A Migrant World of Services (pdf)

Social Politics, 10, 3, 377-96 (2003)

Laura Maria Agustín

Abstract: There is a strong demand for women’s domestic, caring and sexual labour in Europe which promotes migrations from many parts of the world. This paper examines the history of concepts that marginalise these as unproductive services (and not really ‘work’) and questions why the west accepts the semi-feudal conditions and lack of regulations pertaining to this sector. The moral panic on ‘trafficking’ and the limited feminist debate on ‘prostitution’ contribute to a climate that ignores the social problems of the majority of women migrants.

In a variety of scenarios in different parts of Europe, non-Europeans are arriving with the intention to work; these are largely migrant women and transgender people from the ‘third world’ or from Central and Eastern Europe and countries of the former Soviet Union. The jobs available to these women in the labour market are overwhelmingly limited to three basic types: domestic work (cleaning, cooking and general housekeeping), ‘caring’ for people in their homes (children, the elderly, the sick and disabled) and providing sexual experiences in a wide range of venues known as the sex industry.

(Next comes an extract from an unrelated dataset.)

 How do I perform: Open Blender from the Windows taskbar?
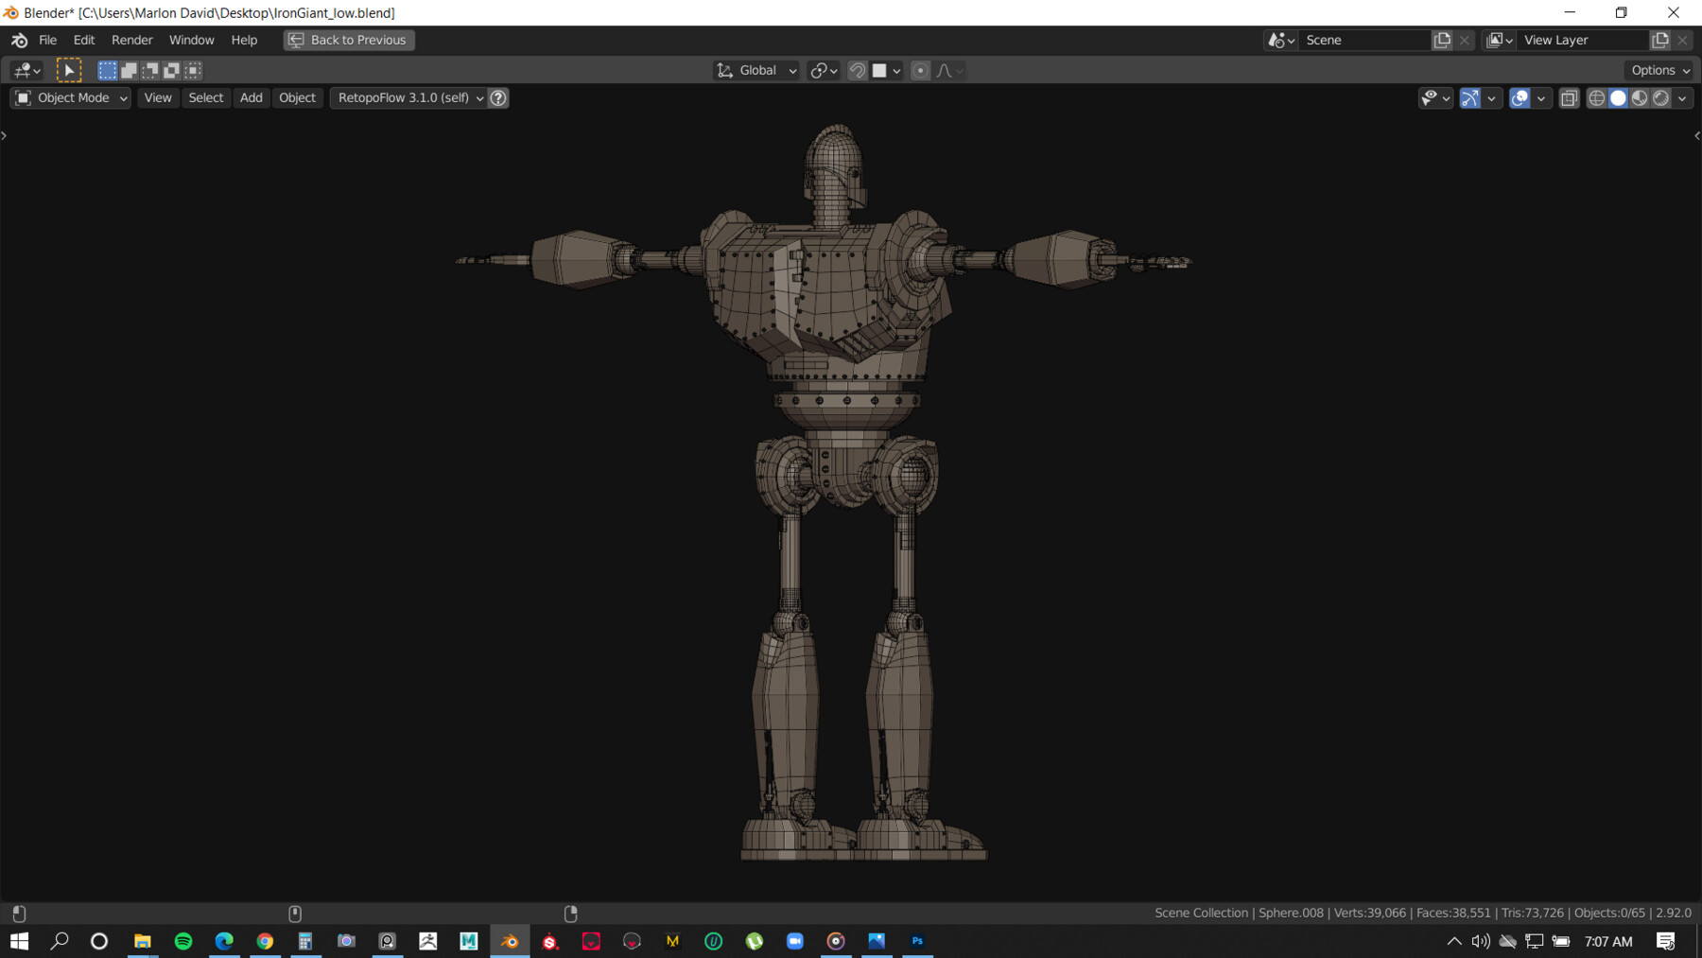[x=510, y=941]
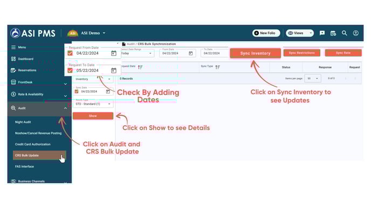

All these jobs are generally said to be services.

In the majority of press accounts, migrant women are presented as selling sex in the street, while in public forums and academic writing, they are constructed as ‘victims of trafficking.’ The obsession with ‘trafficking’ obliterates not only all the human agency necessary to undertake migrations but the experiences of migrants who do not engage in sex work. Many thousands of women who more or less chose to sell sex as well as all women working in domestic or caring service are ‘disappeared’ when moralistic and often sensationalistic topics are the only ones discussed. One of the many erased subjects concerns the labour market—the demand—for the services of all these women. The context to which migrants arrive is not less important than the context from which they leave, often carelessly described as ‘poverty’ or ‘violence.’ This article addresses the European context for women migrants’ employment in these occupations. Though domestic and caring work are usually treated as two separate jobs, very often workers do both, and these jobs also often require sexual labour, though this is seldom recognised. All this confusion and ambiguity occurs within a frame that so far has escaped definition.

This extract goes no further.